Yes, this thread has made me want to consider the 'playback engine' more as you noted and how to prepare tracks in the most optimal manner. Playback is not just a mix-cd you hand off to folks anymore. Now we have SoundCloud, iTunes and YouTube to name a few, each with their own playback engine that one may have lesser or greater control over as we go on.

So the seeming simple issue of getting each song to the optimal loudness and then combining multiple tracks into a collection of similar loudness is easy to detect when it's wrong. Takes a 'little' more effort to actually perform. Every one with ears, sound engineer and not, can say when the loudness of a song or collection is wrong. They just have different ways of communicating it...
Compyfox
KVRAF
 
11353 posts since 18 Oct, 2003, from Berlin, Germany

Postby Compyfox; Sun Jan 12, 2014 3:14 pm Re: Good ways to make your songs approximately the same volu

Another thing that wasn't considered with these "playback engines"...
If these engines don't stream "your" created file, chances are that they are recoded into something more usable for them.

Example:
Radio streams using AAC, but relying on WAV and MP3 prior to the webstream conversion. In case of YouTube, recoding can happen. Sometimes even audio streams being cut off or worse sounding than before. I don't know how it is with iTunes these days, but I still remember early days where you were forced to "recode" to AAC.

So even if we did all we could to "prevent" issues in an upcoming release, there is no guarantee that it won't be messed up at a later state. Especially with streaming services where we don't have any further control about.

All this is adding up - especially if your content is already at it's limits, or at the limit of the particular used audio codec in question.


A whole topic all in itself. But it's one of the side effects we have to consider.
matthew_wehttam
KVRist
 
34 posts since 16 Mar, 2014

Postby matthew_wehttam; Sun Mar 16, 2014 5:56 am Re: Good ways to make your songs approximately the same volume?

Nerd alert. Nerd alert. Master track - hard gate - problem solved. Then the question is -40 or -60. Surely?
Compyfox
KVRAF
 
11353 posts since 18 Oct, 2003, from Berlin, Germany

Postby Compyfox; Sun Mar 16, 2014 6:12 am Re: Good ways to make your songs approximately the same volume?

Hard gate?
In terms of "cutting" noise?

Sorry, but I don't follow what you mean.
matthew_wehttam
KVRist
 
34 posts since 16 Mar, 2014

Postby matthew_wehttam; Sun Mar 16, 2014 6:22 am Re: Good ways to make your songs approximately the same volume?

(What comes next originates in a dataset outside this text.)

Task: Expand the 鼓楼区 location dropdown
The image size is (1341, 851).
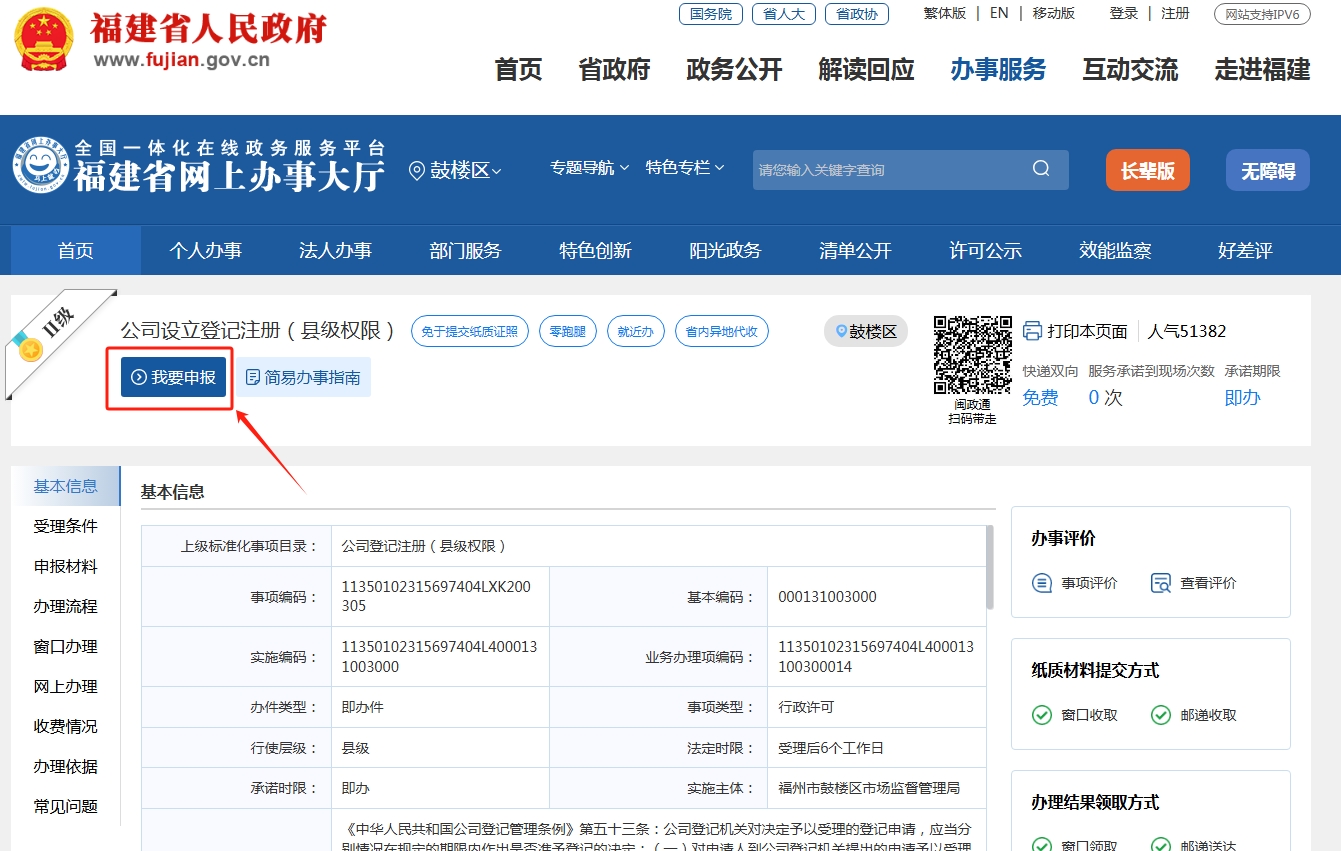Action: (x=456, y=171)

A gate without filters or anything will cut out all sounds below a certain threshold. Not just unwanted noise. So if this is on your master track without any decay then your sounds will always be within a set dynamic range. Then you actually can rely more on your ears as apposed to being concerned about various forms of over generalised terms and "suck my d@$&" audio terminology and student programmer orientated plugin experiments. Such as kantancorous is the same as grumpy old. Grumpy old has far fewer syllables and means the same.
Compyfox
KVRAF
 
11353 posts since 18 Oct, 2003, from Berlin, Germany

Postby Compyfox; Sun Mar 16, 2014 6:48 am Re: Good ways to make your songs approximately the same volume?

If you aim at specific measuring, then this is what the EBU R-128 spec is already doing.

These type of meters gate the signal below a certain threhsold (-60dB), amongst other things (like summed signal, rather than individual channels).

And I still say that EBU R-128/ITU-R BS.1770 meters are definitely more suitable for long-term stream measurement (or analyzing a track in general) rather than "momentary" measurement like with an unweighted RMS meter (and a timeframe of 300ms) and focusing on the loud parts only.


Unless I'm still understanding you wrong here?